Il parlamento, alla fine, è stato sciolto dopo otto mesi lo scorso 30 marzo e come se non bastasse alcuni legislatori stanno subendo un processo con la pesante accusa di «cospirazione contro la sicurezza interna della stato» per aver tenuto una riunione online nella quale hanno votato la fine della sospensione dei loro poteri decisa dal presidente Saied.
Nel paese manifestare è sempre più difficile. La polizia è tornata nelle strade con droni di sorveglianza e manganelli per colpire attivisti e cittadini. A gennaio centinaia di manifestanti, tra cui anche diversi minori, sono stati arrestati e condotti in caserma. E anche per i giornalisti, soprattutto quelli tunisini, è difficile lavorare in un clima simile. Lo scorso 19 gennaio l’ong Reporter san frontières aveva lanciato un allarme con la pubblicazione del rapporto “Il giornalismo in Tunisia: l’ora della verità” chiedendo a Saied di «preservare la libertà di stampa». Qualche mese dopo la giornalista Chahrazed Akacha è stata arrestata, e liberata dopo poco più di un giorno, per aver criticato la polizia e il ministero dell’Interno tramite un post su Facebook.
Crisi economica
Al collasso politico si affianca anche il collasso economico che sta colpendo duramente il paese già dall’inizio della pandemia e che ora, con la guerra in Ucraina, sta esacerbando le tensioni sociali.
La Banca centrale tunisina stima un aumento del deficit di bilancio fino al 9,7 per cento del Pil per il 2022 (una previsione più pessimista della precedente), l’inflazione continua ad aumentare, attestandosi sopra il 7,5 per cento nel mese di aprile. A questo si somma il caro carburante e la crisi del grano causata dalla guerra in Ucraina e che, nel mondo arabo, colpisce duramente soprattutto la Tunisia, l’Egitto e il Libano.
Anche le agenzie di rating internazionali stanno declassando la Tunisia per via di un rischio default che oggi non è così lontano. Il Sindacato generale dei lavoratori tunisini (Ugtt), una delle istituzioni più radicate nel paese, ha organizzato uno sciopero generale per il prossimo 16 giugno. Chiede un aumento dei salari e la fine dei tagli alla spesa pubblica.
Il colpo costituzionale
Tra le colonne del Washington
Post, Shadi Hamid e Sharan Grewal hanno definito ciò che sta accadendo in Tunisia come un colpo di stato in «slow-motion», a rallentatore, e si chiedono: «Quanto può durare una presa di potere al rallentatore prima che diventi palesemente irreversibile?».
Da avvocato costituzionalista e volto della speranza per un cambiamento politico nel paese, Saied ha smantellato, senza alcuna opposizione, anche l’ultima speranza di democrazia nata da quel movimento di protesta di 10 anni fa. E in questo suo processo politico autoritario ha anche incassato l’assenso di alcuni alleati, primo fra tutti il presidente egiziano Abdel Fattah al Sisi con il quale è in ottimi rapporti.
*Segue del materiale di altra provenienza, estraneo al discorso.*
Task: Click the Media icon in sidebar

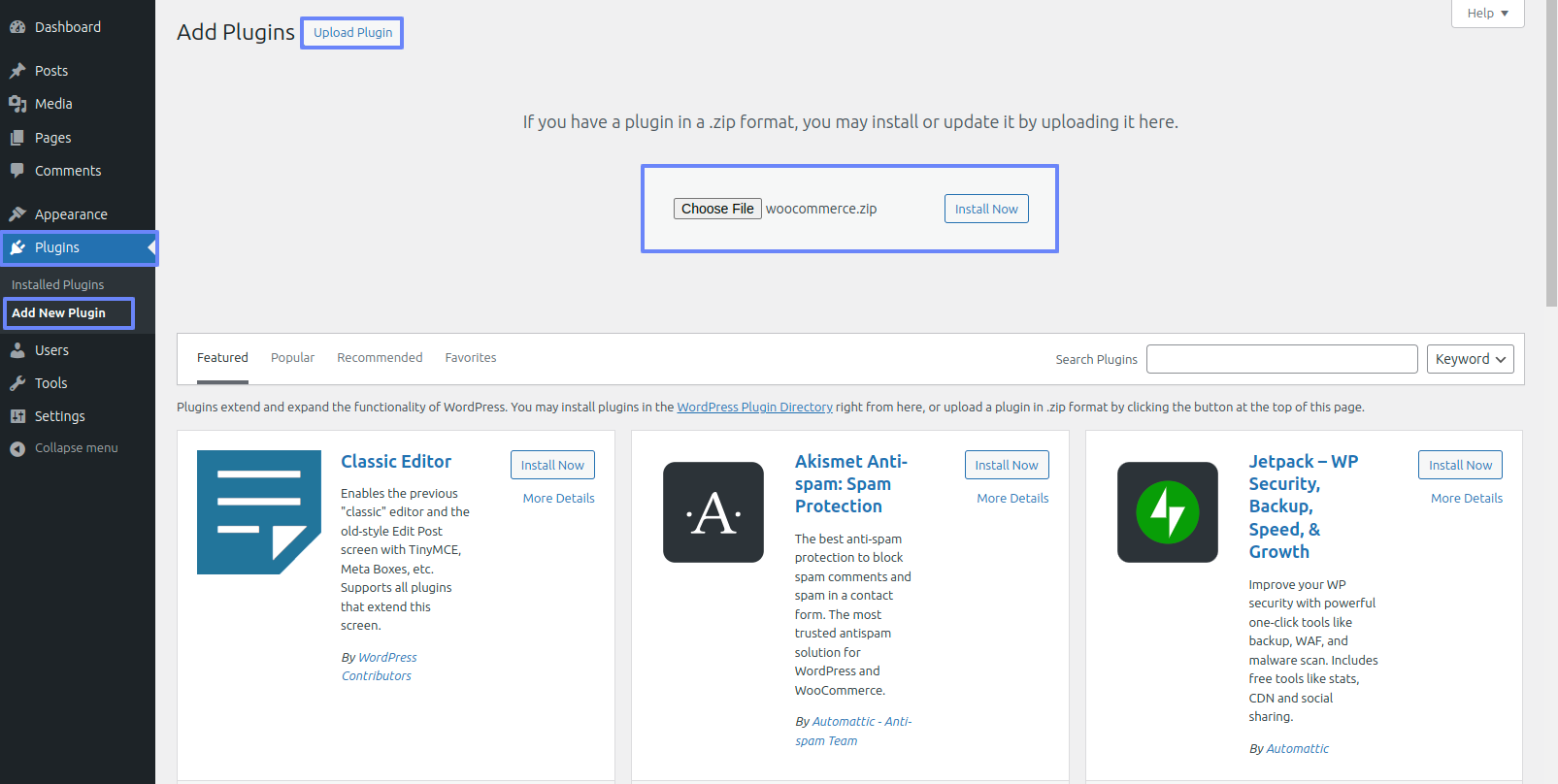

Nonostante la gravità della situazione politica l’Unione europea non ha escluso la Tunisia dal fondo di 200 milioni che servirà ad aiutare i paesi più colpiti dalla crisi del grano. Per Bruxelles è importante mantenere una Tunisia stabile nel Mediterraneo e perciò continua, attraverso una serie di accordi, a finanziare il governo tunisino con un unico obiettivo: contrastare l’immigrazione illegale. Ma un paese più autoritario porterà inevitabilmente più giovani a cercare democrazia e lavoro altrove.